Tout cela pose le problème, terriblement actuel, du déterminisme (voire du fatalisme) qui marque la recherche scientifique dans son ensemble, et plus particulièrement du « conditionnement » de l’individu humain qui serait emprisonné dans un programme génétique savamment mis au point, on ne sait d’ailleurs par quelle entité supérieure, au cours d’un « big-bang » aussi mystérieux qu’une équation mathématique prétendant expliquer le monde et l’existence. Mais les auteurs du cycle arthurien, loin de tomber dans le piège de l’analyse, tentaient de réintégrer l’humain dans une dimension cosmique à l’aide de notions simples et concrètes, matérialisées par des aventures, au sens étymologique du terme, c’est-à-dire des événements « sur le point d’arriver », ce qui laissait, nul ne peut en douter, une certaine incertitude sur un futur à la fois proche et lointain, néanmoins riche de potentialités en tout genre. Les romans arthuriens déroulent leurs arcanes majeurs sur une scène constamment bouleversée, alternativement soumise aux influences de l’ombre et de la lumière, où se débattent des acteurs qui semblent avoir oublié leur texte et qui improvisent, au fil des minutes, un jeu dramatique dont ils n’ont plus conscience des significations réelles. Pourtant, le plan divin, quel que soit le nom du dieu invoqué, est présent, dans le labyrinthe déroutant d’une forêt de Brocéliande parfaitement mythique, dont les sentiers, d’abord larges et somptueux, se perdent dans des fouillis de broussailles où dominent les ajoncs, ces arbustes qui égratignent au passage les imprudents désireux de continuer à errer à travers l’obscur, dans l’espoir fou de découvrir la clairière où se dressent les structures immanentes du château du Graal.

Il y a pourtant des guides dans cette forêt. Toutes ces errances, qui peuvent paraître invraisemblables à des esprits mûris dans la logique méditerranéenne binaire héritée d’Aristote, ont été préparées de longue date par des précurseurs qui, chacun dans son époque, ont dévoilé une partie du message originel, celui qui a été perdu – symboliquement – durant l’épisode de la tour de Babel. Puis est apparu Merlin devant le roi Vortigern, traître, dictateur mais tristement faible par rapport au divin, avec toute sa verve diabolique, lui, l’enfant d’un démon incube, connaissant ce qui a été, ce qui est et ce qui sera. Merlin a été le « diable », « celui qui se jette en travers », le « provocateur » nécessaire à toute progression de l’aventure humaine, le prophète inspiré qui prêche le faux pour que surgisse le vrai, le « magicien » qui dérange l’ordonnancement d’un monde pourrissant pour que ce monde puisse renaître de sa dissolution et parvenir sinon à sa perfection, du moins à une étape supérieure de son évolution. Merlin, le diable… C’est-à-dire celui qui détruit le « ce qui va de soi » pour introduire la notion d’accomplissement. Merlin, le « Fou du Bois », qui vient réconcilier les inconciliables, le Bien et le Mal, et restaurer l’état primitif d’harmonie entre la Nature et l’Homme, en faisant prendre conscience à celui-ci qu’il possède en lui l’Esprit, ce qu’on avait tendance à oublier dans les turbulences théologiques qui, marquées par le passage de l’art roman à l’art gothique, allaient conduire, au cours des XIIe et XIIIe siècles, aux stérilités de la Scolastique.

____________________

Consigne
Mettez en anglais cette phrase du texte sur Merlin : « Il y a pourtant des guides dans cette forêt. » Appuyez-vous seulement sur le texte.

____________________

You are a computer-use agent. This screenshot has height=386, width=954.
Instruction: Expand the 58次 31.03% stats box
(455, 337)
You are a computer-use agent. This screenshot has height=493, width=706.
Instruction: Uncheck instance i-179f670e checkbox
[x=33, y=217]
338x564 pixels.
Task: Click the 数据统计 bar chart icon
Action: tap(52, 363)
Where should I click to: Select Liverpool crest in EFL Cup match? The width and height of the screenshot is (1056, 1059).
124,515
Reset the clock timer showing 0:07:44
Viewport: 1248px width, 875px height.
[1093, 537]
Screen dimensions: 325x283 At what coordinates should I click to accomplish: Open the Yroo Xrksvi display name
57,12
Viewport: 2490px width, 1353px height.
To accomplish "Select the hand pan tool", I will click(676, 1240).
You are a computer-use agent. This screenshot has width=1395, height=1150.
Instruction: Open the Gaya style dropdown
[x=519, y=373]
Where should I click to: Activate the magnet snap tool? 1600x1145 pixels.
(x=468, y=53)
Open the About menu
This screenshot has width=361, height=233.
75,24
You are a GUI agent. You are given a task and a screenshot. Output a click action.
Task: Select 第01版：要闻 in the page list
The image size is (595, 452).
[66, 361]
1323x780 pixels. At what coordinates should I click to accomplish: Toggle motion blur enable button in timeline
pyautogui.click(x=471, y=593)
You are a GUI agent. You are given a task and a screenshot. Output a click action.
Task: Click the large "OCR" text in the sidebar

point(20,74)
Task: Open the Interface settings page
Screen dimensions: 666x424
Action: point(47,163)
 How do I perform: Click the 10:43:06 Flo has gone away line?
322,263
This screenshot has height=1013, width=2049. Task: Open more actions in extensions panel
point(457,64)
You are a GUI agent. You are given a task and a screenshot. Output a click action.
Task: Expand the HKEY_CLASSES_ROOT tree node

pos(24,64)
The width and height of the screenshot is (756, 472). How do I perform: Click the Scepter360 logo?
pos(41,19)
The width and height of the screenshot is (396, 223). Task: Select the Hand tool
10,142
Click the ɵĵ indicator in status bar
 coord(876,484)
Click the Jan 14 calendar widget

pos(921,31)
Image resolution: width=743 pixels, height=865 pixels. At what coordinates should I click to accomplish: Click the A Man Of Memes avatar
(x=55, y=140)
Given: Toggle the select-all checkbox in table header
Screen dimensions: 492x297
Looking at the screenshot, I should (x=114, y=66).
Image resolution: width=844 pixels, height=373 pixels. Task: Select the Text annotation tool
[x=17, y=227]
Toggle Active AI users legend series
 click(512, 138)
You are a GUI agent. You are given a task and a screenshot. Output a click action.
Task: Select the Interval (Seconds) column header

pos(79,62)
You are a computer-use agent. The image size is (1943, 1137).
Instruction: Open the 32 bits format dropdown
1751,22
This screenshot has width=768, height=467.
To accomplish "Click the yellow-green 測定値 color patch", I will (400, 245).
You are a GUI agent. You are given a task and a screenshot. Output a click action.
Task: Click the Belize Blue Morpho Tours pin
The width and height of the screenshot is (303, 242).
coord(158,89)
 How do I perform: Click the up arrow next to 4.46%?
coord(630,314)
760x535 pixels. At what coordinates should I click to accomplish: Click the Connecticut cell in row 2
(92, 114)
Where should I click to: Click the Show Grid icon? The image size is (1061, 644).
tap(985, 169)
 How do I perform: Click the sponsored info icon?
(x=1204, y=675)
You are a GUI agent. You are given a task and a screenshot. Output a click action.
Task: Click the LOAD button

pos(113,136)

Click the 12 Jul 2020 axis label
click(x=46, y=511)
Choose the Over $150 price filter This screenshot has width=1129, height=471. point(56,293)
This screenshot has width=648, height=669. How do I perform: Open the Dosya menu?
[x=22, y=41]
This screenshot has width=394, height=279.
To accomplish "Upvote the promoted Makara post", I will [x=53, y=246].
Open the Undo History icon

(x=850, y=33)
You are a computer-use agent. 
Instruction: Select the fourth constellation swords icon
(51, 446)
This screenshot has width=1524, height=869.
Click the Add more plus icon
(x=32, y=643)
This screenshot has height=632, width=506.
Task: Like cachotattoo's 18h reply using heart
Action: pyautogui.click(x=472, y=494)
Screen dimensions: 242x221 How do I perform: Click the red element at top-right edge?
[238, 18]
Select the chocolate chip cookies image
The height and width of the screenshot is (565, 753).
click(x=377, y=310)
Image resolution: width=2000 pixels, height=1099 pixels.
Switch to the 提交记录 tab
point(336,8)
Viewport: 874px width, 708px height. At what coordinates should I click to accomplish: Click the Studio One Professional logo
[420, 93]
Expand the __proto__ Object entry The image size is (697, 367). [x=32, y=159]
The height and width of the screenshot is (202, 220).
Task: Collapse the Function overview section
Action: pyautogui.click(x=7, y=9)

____________________

Réponse
Yet there are guides in this forest.